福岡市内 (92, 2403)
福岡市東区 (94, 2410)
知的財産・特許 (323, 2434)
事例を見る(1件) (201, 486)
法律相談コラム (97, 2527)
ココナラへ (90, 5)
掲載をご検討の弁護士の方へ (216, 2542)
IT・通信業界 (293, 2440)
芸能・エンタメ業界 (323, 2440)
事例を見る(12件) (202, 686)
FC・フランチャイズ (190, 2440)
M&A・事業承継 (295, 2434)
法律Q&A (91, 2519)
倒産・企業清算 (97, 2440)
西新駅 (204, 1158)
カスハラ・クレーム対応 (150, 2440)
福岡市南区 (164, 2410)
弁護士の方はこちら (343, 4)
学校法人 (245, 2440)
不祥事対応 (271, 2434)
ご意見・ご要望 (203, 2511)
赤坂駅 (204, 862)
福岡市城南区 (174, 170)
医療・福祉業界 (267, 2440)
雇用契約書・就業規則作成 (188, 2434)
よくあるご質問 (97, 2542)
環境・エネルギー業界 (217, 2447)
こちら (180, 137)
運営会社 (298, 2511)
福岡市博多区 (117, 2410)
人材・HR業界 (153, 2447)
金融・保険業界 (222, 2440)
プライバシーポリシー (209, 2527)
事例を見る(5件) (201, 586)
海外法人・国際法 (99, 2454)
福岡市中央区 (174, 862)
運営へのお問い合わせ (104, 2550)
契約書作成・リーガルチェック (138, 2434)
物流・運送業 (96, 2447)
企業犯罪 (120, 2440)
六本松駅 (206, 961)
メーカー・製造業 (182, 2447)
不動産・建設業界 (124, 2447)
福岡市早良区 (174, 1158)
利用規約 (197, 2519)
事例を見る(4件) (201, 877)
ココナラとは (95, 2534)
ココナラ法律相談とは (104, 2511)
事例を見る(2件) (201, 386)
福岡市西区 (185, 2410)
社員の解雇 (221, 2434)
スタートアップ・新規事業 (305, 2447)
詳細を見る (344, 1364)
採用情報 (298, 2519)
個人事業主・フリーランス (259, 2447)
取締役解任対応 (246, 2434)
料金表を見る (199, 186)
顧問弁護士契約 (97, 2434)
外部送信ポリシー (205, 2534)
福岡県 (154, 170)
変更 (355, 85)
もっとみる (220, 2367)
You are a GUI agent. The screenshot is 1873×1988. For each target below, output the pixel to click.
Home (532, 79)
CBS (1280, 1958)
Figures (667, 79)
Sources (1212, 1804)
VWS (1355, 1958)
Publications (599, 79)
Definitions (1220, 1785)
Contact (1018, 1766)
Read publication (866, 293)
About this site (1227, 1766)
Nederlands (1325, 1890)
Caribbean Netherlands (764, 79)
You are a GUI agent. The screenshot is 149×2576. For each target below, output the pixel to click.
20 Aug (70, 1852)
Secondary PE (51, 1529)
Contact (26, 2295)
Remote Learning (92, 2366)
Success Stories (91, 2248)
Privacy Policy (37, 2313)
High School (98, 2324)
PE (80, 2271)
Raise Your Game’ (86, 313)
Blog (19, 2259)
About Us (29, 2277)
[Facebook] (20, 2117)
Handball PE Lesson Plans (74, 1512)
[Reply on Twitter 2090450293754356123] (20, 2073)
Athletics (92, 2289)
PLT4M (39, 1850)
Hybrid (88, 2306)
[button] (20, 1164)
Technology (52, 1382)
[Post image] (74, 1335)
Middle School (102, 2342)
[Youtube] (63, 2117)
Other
++++++++
Task to complete -> Out of the entries above, write out only the lines between the line holding "変更 (355, 85)" and the line holding "Handball PE Lesson Plans (74, 1512)", inclusive, each exactly as given.

Completed exercise ->
変更 (355, 85)
もっとみる (220, 2367)
You are a GUI agent. The screenshot is 1873×1988. For each target below, output the pixel to click.
Home (532, 79)
CBS (1280, 1958)
Figures (667, 79)
Sources (1212, 1804)
VWS (1355, 1958)
Publications (599, 79)
Definitions (1220, 1785)
Contact (1018, 1766)
Read publication (866, 293)
About this site (1227, 1766)
Nederlands (1325, 1890)
Caribbean Netherlands (764, 79)
You are a GUI agent. The screenshot is 149×2576. For each target below, output the pixel to click.
20 Aug (70, 1852)
Secondary PE (51, 1529)
Contact (26, 2295)
Remote Learning (92, 2366)
Success Stories (91, 2248)
Privacy Policy (37, 2313)
High School (98, 2324)
PE (80, 2271)
Raise Your Game’ (86, 313)
Blog (19, 2259)
About Us (29, 2277)
[Facebook] (20, 2117)
Handball PE Lesson Plans (74, 1512)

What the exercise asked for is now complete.